Families living below poverty line are forced to send their kids to perilous work to sustain their households. Children in large numbers still are out of school. Many of them suffer from exploitation and end up on the streets.
Child labour refers to any work that deprives children of their childhood and their right to education, health, safety and moral development.
The practice of child labour has been condemned as a violation of their basic rights and also for its negative impact on the mental and physical health of children.
Even though the constitution says children cannot be employed in factories, mines and other dangerous work places, there are many children who have still employed at brick kilns, restaurants and public transportation sector.
It really feels terrible when I find a child working as a helper in a public vehicle, calling for passengers. It is sad that these children are often treated unfairly. They are exposed to highly risky situation and polluted environment, which causes serious health problem. They are always prone to accident.
Similarly, in many rural areas of Nepal, lots of children, particularly from indigenous communities, drop out of school to work. When they are supposed to go to school, they have to go the jungle to collect firewood. They return in the evening carrying loads of fodder and firewood on their shoulders where they should be hanging their school bags.

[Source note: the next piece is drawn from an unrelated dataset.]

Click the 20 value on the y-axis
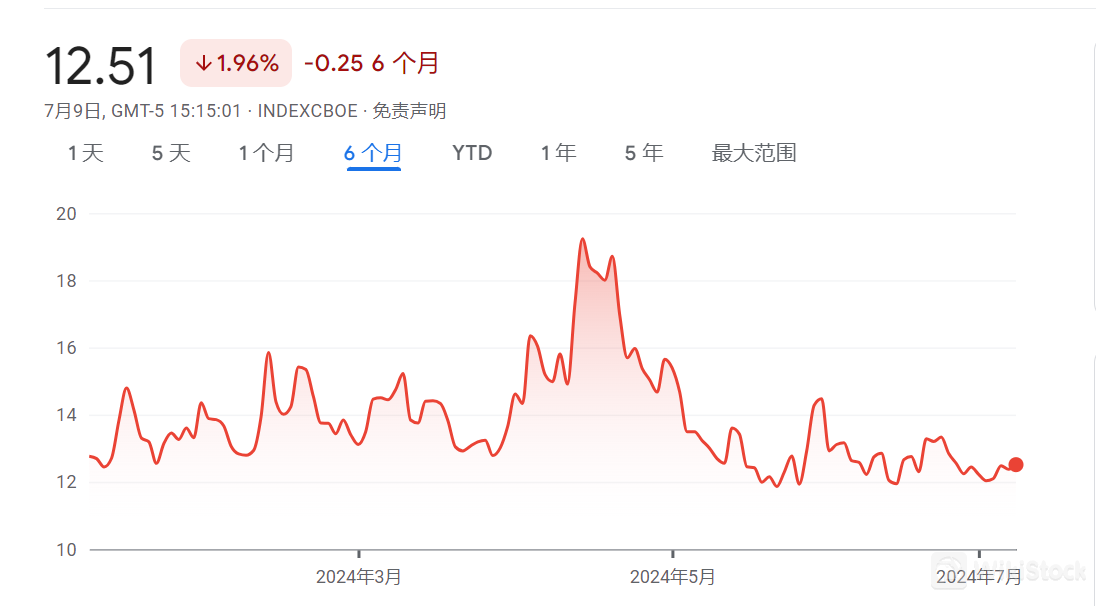This screenshot has width=1096, height=606. (68, 214)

The root cause of child labour is extreme poverty. Similarly, inadequate education and lack of awareness of society and parents are other reasons.
Eradication of poverty and education and awareness are a must if we were to eliminate child labour. Laws and policies related to child labour should not be limited to papers only to ensure children’s right to education, food and health.
There remains a huge gap between various commitments made to eliminate child labour and efforts to translate them into effective action. As per its international commitment, Nepal aims to eliminate all forms of child labour by 2020. Time is running out.